Subject: RE: Machine check recovery broken in v6.9-rc1

> This one is against 6.1 (previous one was against v6.9-rc2):
> Again, compile tested only

Oscar.

Both the 6.1 and 6.9-rc2 patches make the BUG (and subsequent issues) go away.

Here's what's happening.

When the machine check occurs there's a scramble from various subsystems
to report the memory error.

ghes_do_memory_failure() calls memory_failure_queue() which later
calls memory_failure() from a kernel thread. Side note: this happens TWICE
for each error. Not sure yet if this is a BIOS issue logging more than once.
or some Linux issues in acpi/apei/ghes.c code.

uc_decode_notifier() [called from a different kernel thread] also calls
do_memory_failure()

Finally kill_me_maybe() [called from task_work on return to the application
when returning from the machine check handler] also calls memory_failure()

do_memory_failure() is somewhat prepared for multiple reports of the same
error. It uses an atomic test and set operation to mark the page as poisoned.

First called to report the error does all the real work. Late arrivals take a
shorter path, but may still take some action(s) depending on the "flags"
passed in:

if (TestSetPageHWPoison(p)) {
pr_err("%#lx: already hardware poisoned\n", pfn);
res = -EHWPOISON;
if (flags & MF_ACTION_REQUIRED)
res = kill_accessing_process(current, pfn, flags);
if (flags & MF_COUNT_INCREASED)
put_page(p);
goto unlock_mutex;
}

In this case the last to arrive has MF_ACTION_REQUIRED set, so calls
kill_accessing_process() ... which is in the stack trace that led to the:

kernel BUG at include/linux/swapops.h:88!

I'm not sure that I fully understand your patch. I guess that it is making sure to
handle the case that the page has already been marked as poisoned?

Anyway ... thanks for the quick fix. I hope the above helps write a good
commit message to get this applied and backported to stable.

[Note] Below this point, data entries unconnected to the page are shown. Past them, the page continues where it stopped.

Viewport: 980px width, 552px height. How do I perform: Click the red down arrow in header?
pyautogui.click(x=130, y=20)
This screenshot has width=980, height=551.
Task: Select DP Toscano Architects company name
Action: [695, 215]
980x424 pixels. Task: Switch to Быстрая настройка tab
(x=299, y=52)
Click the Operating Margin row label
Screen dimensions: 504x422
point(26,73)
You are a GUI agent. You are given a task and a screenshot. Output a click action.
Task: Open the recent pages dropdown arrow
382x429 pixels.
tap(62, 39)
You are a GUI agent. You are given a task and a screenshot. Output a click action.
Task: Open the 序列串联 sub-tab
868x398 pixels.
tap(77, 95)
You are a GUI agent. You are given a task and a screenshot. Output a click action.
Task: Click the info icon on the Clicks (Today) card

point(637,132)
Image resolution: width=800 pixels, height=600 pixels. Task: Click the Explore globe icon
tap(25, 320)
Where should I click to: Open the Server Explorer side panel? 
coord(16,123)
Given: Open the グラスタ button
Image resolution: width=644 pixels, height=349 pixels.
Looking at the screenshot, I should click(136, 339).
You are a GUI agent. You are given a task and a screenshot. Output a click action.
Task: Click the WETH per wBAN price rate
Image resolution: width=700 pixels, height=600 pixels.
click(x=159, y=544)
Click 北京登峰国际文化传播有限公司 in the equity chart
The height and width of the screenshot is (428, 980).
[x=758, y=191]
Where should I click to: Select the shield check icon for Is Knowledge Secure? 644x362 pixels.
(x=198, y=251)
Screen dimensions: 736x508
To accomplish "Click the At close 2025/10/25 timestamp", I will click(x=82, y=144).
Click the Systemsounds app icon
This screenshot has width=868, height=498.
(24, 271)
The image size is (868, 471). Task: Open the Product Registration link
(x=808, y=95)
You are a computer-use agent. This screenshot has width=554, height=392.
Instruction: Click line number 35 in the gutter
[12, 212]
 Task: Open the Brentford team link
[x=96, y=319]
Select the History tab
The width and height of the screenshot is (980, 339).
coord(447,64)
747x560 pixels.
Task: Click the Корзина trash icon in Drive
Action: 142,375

Tested-by: Tony Luck <[email protected]>

-Tony

2024-04-07 03:59:45

by Miaohe Lin

[permalink] [raw]

Subject: Re: Machine check recovery broken in v6.9-rc1

On 2024/4/7 8:08, Luck, Tony wrote:
>> This one is against 6.1 (previous one was against v6.9-rc2):
>> Again, compile tested only
>
> Oscar.
>
> Both the 6.1 and 6.9-rc2 patches make the BUG (and subsequent issues) go away.
>
> Here's what's happening.
>
> When the machine check occurs there's a scramble from various subsystems
> to report the memory error.
>
> ghes_do_memory_failure() calls memory_failure_queue() which later
> calls memory_failure() from a kernel thread. Side note: this happens TWICE
> for each error. Not sure yet if this is a BIOS issue logging more than once.
> or some Linux issues in acpi/apei/ghes.c code.
>
> uc_decode_notifier() [called from a different kernel thread] also calls
> do_memory_failure()
>
> Finally kill_me_maybe() [called from task_work on return to the application
> when returning from the machine check handler] also calls memory_failure()
>
> do_memory_failure() is somewhat prepared for multiple reports of the same
> error. It uses an atomic test and set operation to mark the page as poisoned.
>
> First called to report the error does all the real work. Late arrivals take a
> shorter path, but may still take some action(s) depending on the "flags"
> passed in:
>
> if (TestSetPageHWPoison(p)) {
> pr_err("%#lx: already hardware poisoned\n", pfn);
> res = -EHWPOISON;
> if (flags & MF_ACTION_REQUIRED)
> res = kill_accessing_process(current, pfn, flags);
> if (flags & MF_COUNT_INCREASED)
> put_page(p);
> goto unlock_mutex;
> }
>
> In this case the last to arrive has MF_ACTION_REQUIRED set, so calls
> kill_accessing_process() ... which is in the stack trace that led to the:
>
> kernel BUG at include/linux/swapops.h:88!
>
> I'm not sure that I fully understand your patch. I guess that it is making sure to
> handle the case that the page has already been marked as poisoned?
>
>
> Anyway ... thanks for the quick fix. I hope the above helps write a good
> commit message to get this applied and backported to stable.

Sorry for late. I was just back from my vacation.

>
> Tested-by: Tony Luck <[email protected]>

Thanks for both. This should be a issue introduced from commit:

0d206b5d2e0d ("mm/swap: add swp_offset_pfn() to fetch PFN from swap entry")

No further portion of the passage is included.